— Start of DATA —
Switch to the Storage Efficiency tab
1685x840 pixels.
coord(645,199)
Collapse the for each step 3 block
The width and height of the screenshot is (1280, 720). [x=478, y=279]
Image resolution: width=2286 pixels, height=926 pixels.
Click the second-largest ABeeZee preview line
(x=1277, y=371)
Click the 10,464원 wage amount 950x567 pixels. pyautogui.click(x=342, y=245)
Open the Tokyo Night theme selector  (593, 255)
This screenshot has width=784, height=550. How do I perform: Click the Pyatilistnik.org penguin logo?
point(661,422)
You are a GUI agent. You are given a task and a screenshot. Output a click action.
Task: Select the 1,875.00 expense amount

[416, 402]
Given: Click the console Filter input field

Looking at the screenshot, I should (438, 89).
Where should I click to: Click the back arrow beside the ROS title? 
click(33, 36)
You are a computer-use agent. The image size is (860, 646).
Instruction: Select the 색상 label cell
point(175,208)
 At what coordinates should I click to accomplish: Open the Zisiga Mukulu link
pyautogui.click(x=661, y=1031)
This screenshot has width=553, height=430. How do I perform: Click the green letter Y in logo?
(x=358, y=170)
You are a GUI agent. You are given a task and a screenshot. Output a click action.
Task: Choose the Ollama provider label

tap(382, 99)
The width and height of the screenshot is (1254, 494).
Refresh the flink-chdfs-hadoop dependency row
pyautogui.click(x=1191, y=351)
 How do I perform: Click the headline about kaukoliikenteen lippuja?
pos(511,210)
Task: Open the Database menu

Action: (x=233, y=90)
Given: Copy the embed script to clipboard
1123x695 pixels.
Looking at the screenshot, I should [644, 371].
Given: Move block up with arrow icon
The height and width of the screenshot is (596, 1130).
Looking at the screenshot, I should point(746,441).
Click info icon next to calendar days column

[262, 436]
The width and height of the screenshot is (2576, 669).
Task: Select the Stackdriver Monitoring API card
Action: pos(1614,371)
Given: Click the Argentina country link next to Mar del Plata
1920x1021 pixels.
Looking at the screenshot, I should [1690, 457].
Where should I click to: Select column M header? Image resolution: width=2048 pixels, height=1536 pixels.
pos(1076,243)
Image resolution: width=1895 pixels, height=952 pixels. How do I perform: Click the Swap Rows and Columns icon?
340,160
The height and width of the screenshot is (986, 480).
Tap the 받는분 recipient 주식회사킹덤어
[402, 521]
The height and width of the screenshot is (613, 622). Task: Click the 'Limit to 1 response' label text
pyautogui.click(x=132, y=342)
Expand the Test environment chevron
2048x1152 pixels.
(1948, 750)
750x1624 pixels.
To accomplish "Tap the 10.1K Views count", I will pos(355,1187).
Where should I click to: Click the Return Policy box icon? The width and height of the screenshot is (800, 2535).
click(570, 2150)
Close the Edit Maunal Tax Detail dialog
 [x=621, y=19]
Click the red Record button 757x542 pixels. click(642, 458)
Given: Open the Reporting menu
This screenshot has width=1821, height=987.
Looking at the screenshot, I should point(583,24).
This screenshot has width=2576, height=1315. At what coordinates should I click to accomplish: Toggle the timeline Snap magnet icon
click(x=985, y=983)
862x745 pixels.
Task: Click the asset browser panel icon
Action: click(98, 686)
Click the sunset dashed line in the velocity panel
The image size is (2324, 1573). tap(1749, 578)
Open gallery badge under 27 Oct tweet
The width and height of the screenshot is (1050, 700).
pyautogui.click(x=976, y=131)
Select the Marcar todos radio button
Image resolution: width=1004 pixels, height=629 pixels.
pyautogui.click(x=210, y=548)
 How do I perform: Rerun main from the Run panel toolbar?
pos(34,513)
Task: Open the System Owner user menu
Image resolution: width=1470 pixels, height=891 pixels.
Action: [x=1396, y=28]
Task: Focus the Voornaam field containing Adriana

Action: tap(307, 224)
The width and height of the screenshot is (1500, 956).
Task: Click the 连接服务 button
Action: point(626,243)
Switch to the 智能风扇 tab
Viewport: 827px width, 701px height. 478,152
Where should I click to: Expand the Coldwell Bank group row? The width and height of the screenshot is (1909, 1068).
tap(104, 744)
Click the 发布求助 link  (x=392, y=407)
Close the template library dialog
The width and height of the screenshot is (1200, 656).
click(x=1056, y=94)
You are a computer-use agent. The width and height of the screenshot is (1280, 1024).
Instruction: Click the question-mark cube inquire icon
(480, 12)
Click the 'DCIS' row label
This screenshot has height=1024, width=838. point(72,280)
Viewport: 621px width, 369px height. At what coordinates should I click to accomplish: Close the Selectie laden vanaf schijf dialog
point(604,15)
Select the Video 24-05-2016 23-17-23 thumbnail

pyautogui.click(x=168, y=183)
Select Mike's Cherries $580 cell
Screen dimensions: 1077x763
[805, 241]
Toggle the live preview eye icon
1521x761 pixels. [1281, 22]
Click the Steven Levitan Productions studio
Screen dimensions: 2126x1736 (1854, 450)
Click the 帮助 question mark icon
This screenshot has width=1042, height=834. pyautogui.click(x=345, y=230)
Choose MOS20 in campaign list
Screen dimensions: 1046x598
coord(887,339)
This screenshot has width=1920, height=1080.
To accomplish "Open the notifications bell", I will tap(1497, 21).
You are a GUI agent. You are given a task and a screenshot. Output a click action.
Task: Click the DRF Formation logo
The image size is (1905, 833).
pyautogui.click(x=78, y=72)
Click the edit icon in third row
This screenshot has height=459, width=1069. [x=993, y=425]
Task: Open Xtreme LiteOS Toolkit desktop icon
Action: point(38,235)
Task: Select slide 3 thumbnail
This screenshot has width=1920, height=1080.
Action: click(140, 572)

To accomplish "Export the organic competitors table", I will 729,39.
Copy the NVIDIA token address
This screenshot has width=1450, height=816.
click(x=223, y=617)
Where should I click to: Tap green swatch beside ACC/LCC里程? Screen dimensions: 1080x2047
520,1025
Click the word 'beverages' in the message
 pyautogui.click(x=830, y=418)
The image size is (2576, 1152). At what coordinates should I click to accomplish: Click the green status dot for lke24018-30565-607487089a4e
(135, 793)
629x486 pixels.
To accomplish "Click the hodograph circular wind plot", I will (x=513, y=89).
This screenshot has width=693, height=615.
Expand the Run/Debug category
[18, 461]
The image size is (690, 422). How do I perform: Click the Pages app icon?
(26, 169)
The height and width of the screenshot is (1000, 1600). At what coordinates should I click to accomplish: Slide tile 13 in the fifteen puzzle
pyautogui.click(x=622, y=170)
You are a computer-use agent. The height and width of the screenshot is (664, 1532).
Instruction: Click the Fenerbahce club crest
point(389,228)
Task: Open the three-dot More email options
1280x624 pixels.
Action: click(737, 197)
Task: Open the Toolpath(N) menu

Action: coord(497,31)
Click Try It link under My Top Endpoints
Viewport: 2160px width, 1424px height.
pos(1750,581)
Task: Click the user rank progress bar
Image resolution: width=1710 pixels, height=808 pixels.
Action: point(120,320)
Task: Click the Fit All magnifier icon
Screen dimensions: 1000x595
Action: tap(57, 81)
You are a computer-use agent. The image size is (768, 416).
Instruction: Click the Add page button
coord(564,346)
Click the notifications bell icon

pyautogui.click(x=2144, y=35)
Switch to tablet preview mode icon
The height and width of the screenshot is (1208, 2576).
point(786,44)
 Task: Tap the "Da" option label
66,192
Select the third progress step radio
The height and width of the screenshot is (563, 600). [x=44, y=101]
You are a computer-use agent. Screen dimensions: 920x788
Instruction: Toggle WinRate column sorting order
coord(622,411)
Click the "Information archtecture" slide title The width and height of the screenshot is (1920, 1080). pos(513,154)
— End of DATA —
**PROBLEM DESCRIPTION:** Write out every one of the records above again, keeping each line unchanged.

**WORKED SOLUTION:**
Switch to the Storage Efficiency tab
1685x840 pixels.
coord(645,199)
Collapse the for each step 3 block
The width and height of the screenshot is (1280, 720). [x=478, y=279]
Image resolution: width=2286 pixels, height=926 pixels.
Click the second-largest ABeeZee preview line
(x=1277, y=371)
Click the 10,464원 wage amount 950x567 pixels. pyautogui.click(x=342, y=245)
Open the Tokyo Night theme selector  (593, 255)
This screenshot has width=784, height=550. How do I perform: Click the Pyatilistnik.org penguin logo?
point(661,422)
You are a GUI agent. You are given a task and a screenshot. Output a click action.
Task: Select the 1,875.00 expense amount

[416, 402]
Given: Click the console Filter input field

Looking at the screenshot, I should (438, 89).
Where should I click to: Click the back arrow beside the ROS title? 
click(33, 36)
You are a computer-use agent. The image size is (860, 646).
Instruction: Select the 색상 label cell
point(175,208)
 At what coordinates should I click to accomplish: Open the Zisiga Mukulu link
pyautogui.click(x=661, y=1031)
This screenshot has width=553, height=430. How do I perform: Click the green letter Y in logo?
(x=358, y=170)
You are a GUI agent. You are given a task and a screenshot. Output a click action.
Task: Choose the Ollama provider label

tap(382, 99)
The width and height of the screenshot is (1254, 494).
Refresh the flink-chdfs-hadoop dependency row
pyautogui.click(x=1191, y=351)
 How do I perform: Click the headline about kaukoliikenteen lippuja?
pos(511,210)
Task: Open the Database menu

Action: (x=233, y=90)
Given: Copy the embed script to clipboard
1123x695 pixels.
Looking at the screenshot, I should [644, 371].
Given: Move block up with arrow icon
The height and width of the screenshot is (596, 1130).
Looking at the screenshot, I should point(746,441).
Click info icon next to calendar days column

[262, 436]
The width and height of the screenshot is (2576, 669).
Task: Select the Stackdriver Monitoring API card
Action: pos(1614,371)
Given: Click the Argentina country link next to Mar del Plata
1920x1021 pixels.
Looking at the screenshot, I should [1690, 457].
Where should I click to: Select column M header? Image resolution: width=2048 pixels, height=1536 pixels.
pos(1076,243)
Image resolution: width=1895 pixels, height=952 pixels. How do I perform: Click the Swap Rows and Columns icon?
340,160
The height and width of the screenshot is (986, 480).
Tap the 받는분 recipient 주식회사킹덤어
[402, 521]
The height and width of the screenshot is (613, 622). Task: Click the 'Limit to 1 response' label text
pyautogui.click(x=132, y=342)
Expand the Test environment chevron
2048x1152 pixels.
(1948, 750)
750x1624 pixels.
To accomplish "Tap the 10.1K Views count", I will pos(355,1187).
Where should I click to: Click the Return Policy box icon? The width and height of the screenshot is (800, 2535).
click(570, 2150)
Close the Edit Maunal Tax Detail dialog
 [x=621, y=19]
Click the red Record button 757x542 pixels. click(642, 458)
Given: Open the Reporting menu
This screenshot has width=1821, height=987.
Looking at the screenshot, I should point(583,24).
This screenshot has width=2576, height=1315. At what coordinates should I click to accomplish: Toggle the timeline Snap magnet icon
click(x=985, y=983)
862x745 pixels.
Task: Click the asset browser panel icon
Action: click(98, 686)
Click the sunset dashed line in the velocity panel
The image size is (2324, 1573). tap(1749, 578)
Open gallery badge under 27 Oct tweet
The width and height of the screenshot is (1050, 700).
pyautogui.click(x=976, y=131)
Select the Marcar todos radio button
Image resolution: width=1004 pixels, height=629 pixels.
pyautogui.click(x=210, y=548)
 How do I perform: Rerun main from the Run panel toolbar?
pos(34,513)
Task: Open the System Owner user menu
Image resolution: width=1470 pixels, height=891 pixels.
Action: [x=1396, y=28]
Task: Focus the Voornaam field containing Adriana

Action: tap(307, 224)
The width and height of the screenshot is (1500, 956).
Task: Click the 连接服务 button
Action: point(626,243)
Switch to the 智能风扇 tab
Viewport: 827px width, 701px height. 478,152
Where should I click to: Expand the Coldwell Bank group row? The width and height of the screenshot is (1909, 1068).
tap(104, 744)
Click the 发布求助 link  (x=392, y=407)
Close the template library dialog
The width and height of the screenshot is (1200, 656).
click(x=1056, y=94)
You are a computer-use agent. The width and height of the screenshot is (1280, 1024).
Instruction: Click the question-mark cube inquire icon
(480, 12)
Click the 'DCIS' row label
This screenshot has height=1024, width=838. point(72,280)
Viewport: 621px width, 369px height. At what coordinates should I click to accomplish: Close the Selectie laden vanaf schijf dialog
point(604,15)
Select the Video 24-05-2016 23-17-23 thumbnail

pyautogui.click(x=168, y=183)
Select Mike's Cherries $580 cell
Screen dimensions: 1077x763
[805, 241]
Toggle the live preview eye icon
1521x761 pixels. [1281, 22]
Click the Steven Levitan Productions studio
Screen dimensions: 2126x1736 (1854, 450)
Click the 帮助 question mark icon
This screenshot has width=1042, height=834. pyautogui.click(x=345, y=230)
Choose MOS20 in campaign list
Screen dimensions: 1046x598
coord(887,339)
This screenshot has width=1920, height=1080.
To accomplish "Open the notifications bell", I will tap(1497, 21).
You are a GUI agent. You are given a task and a screenshot. Output a click action.
Task: Click the DRF Formation logo
The image size is (1905, 833).
pyautogui.click(x=78, y=72)
Click the edit icon in third row
This screenshot has height=459, width=1069. [x=993, y=425]
Task: Open Xtreme LiteOS Toolkit desktop icon
Action: point(38,235)
Task: Select slide 3 thumbnail
This screenshot has width=1920, height=1080.
Action: click(140, 572)

To accomplish "Export the organic competitors table", I will 729,39.
Copy the NVIDIA token address
This screenshot has width=1450, height=816.
click(x=223, y=617)
Where should I click to: Tap green swatch beside ACC/LCC里程? Screen dimensions: 1080x2047
520,1025
Click the word 'beverages' in the message
 pyautogui.click(x=830, y=418)
The image size is (2576, 1152). At what coordinates should I click to accomplish: Click the green status dot for lke24018-30565-607487089a4e
(135, 793)
629x486 pixels.
To accomplish "Click the hodograph circular wind plot", I will (x=513, y=89).
This screenshot has width=693, height=615.
Expand the Run/Debug category
[18, 461]
The image size is (690, 422). How do I perform: Click the Pages app icon?
(26, 169)
The height and width of the screenshot is (1000, 1600). At what coordinates should I click to accomplish: Slide tile 13 in the fifteen puzzle
pyautogui.click(x=622, y=170)
You are a computer-use agent. The height and width of the screenshot is (664, 1532).
Instruction: Click the Fenerbahce club crest
point(389,228)
Task: Open the three-dot More email options
1280x624 pixels.
Action: click(737, 197)
Task: Open the Toolpath(N) menu

Action: coord(497,31)
Click Try It link under My Top Endpoints
Viewport: 2160px width, 1424px height.
pos(1750,581)
Task: Click the user rank progress bar
Image resolution: width=1710 pixels, height=808 pixels.
Action: point(120,320)
Task: Click the Fit All magnifier icon
Screen dimensions: 1000x595
Action: tap(57, 81)
You are a computer-use agent. The image size is (768, 416).
Instruction: Click the Add page button
coord(564,346)
Click the notifications bell icon

pyautogui.click(x=2144, y=35)
Switch to tablet preview mode icon
The height and width of the screenshot is (1208, 2576).
point(786,44)
 Task: Tap the "Da" option label
66,192
Select the third progress step radio
The height and width of the screenshot is (563, 600). [x=44, y=101]
You are a computer-use agent. Screen dimensions: 920x788
Instruction: Toggle WinRate column sorting order
coord(622,411)
Click the "Information archtecture" slide title The width and height of the screenshot is (1920, 1080). pos(513,154)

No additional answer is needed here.